───── Material shown

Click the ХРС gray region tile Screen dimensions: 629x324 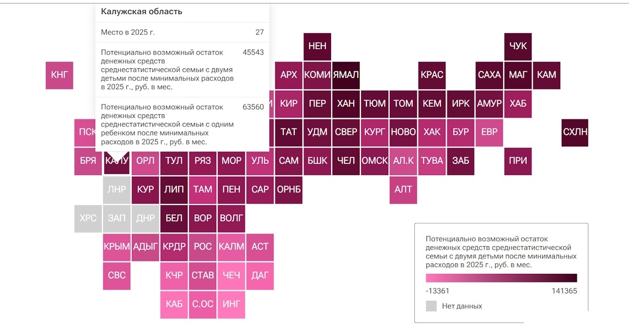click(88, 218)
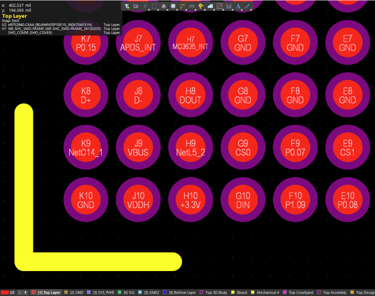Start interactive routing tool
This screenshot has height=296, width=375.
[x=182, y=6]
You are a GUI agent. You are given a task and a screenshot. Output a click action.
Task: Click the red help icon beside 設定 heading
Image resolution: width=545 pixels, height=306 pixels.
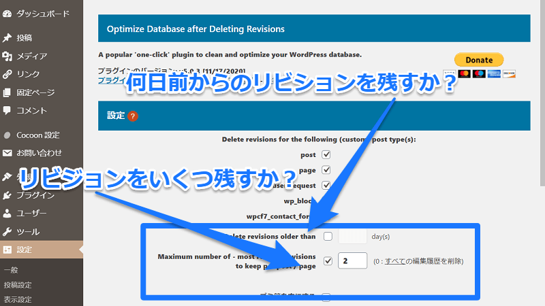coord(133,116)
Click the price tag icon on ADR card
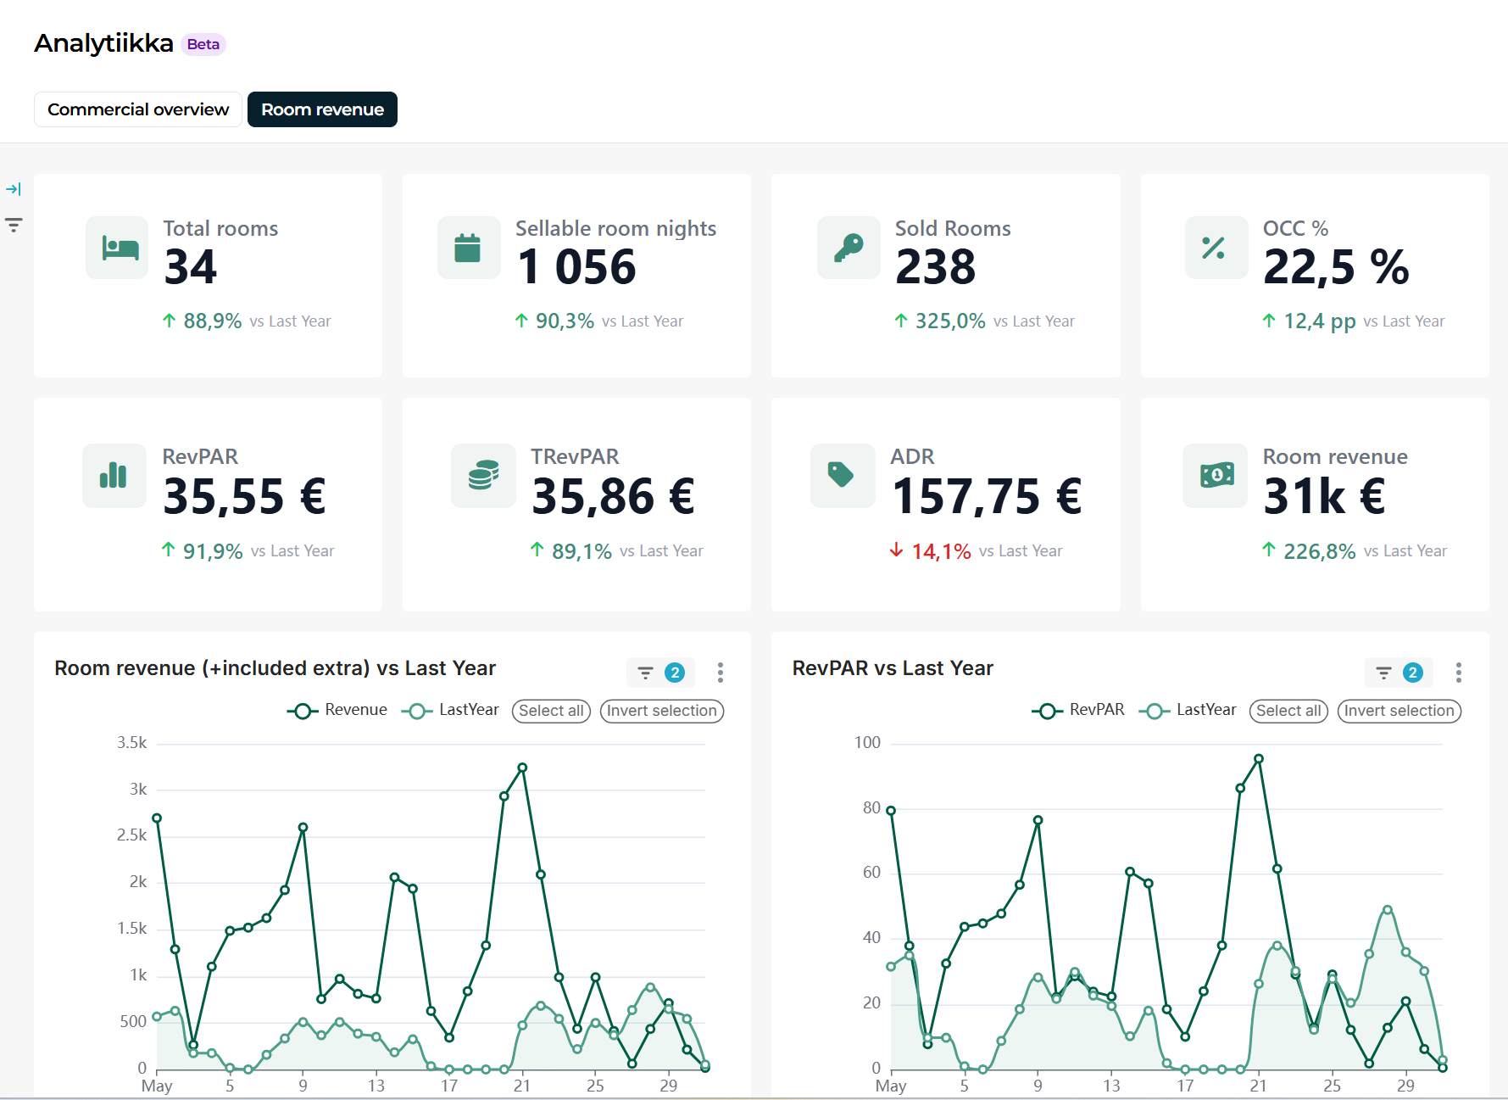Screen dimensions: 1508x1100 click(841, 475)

──────────
───── Material shown

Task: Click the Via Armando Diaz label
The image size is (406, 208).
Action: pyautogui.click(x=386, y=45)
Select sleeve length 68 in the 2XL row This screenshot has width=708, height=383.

──────────

Identify each line in the records that contains the word "screenshot" and copy those lines.

This screenshot has height=296, width=375.
You are a GUI agent. You are given a task and a screenshot. Output a click action.
Select sleeve length 68 in the 2XL row This screenshot has width=708, height=383.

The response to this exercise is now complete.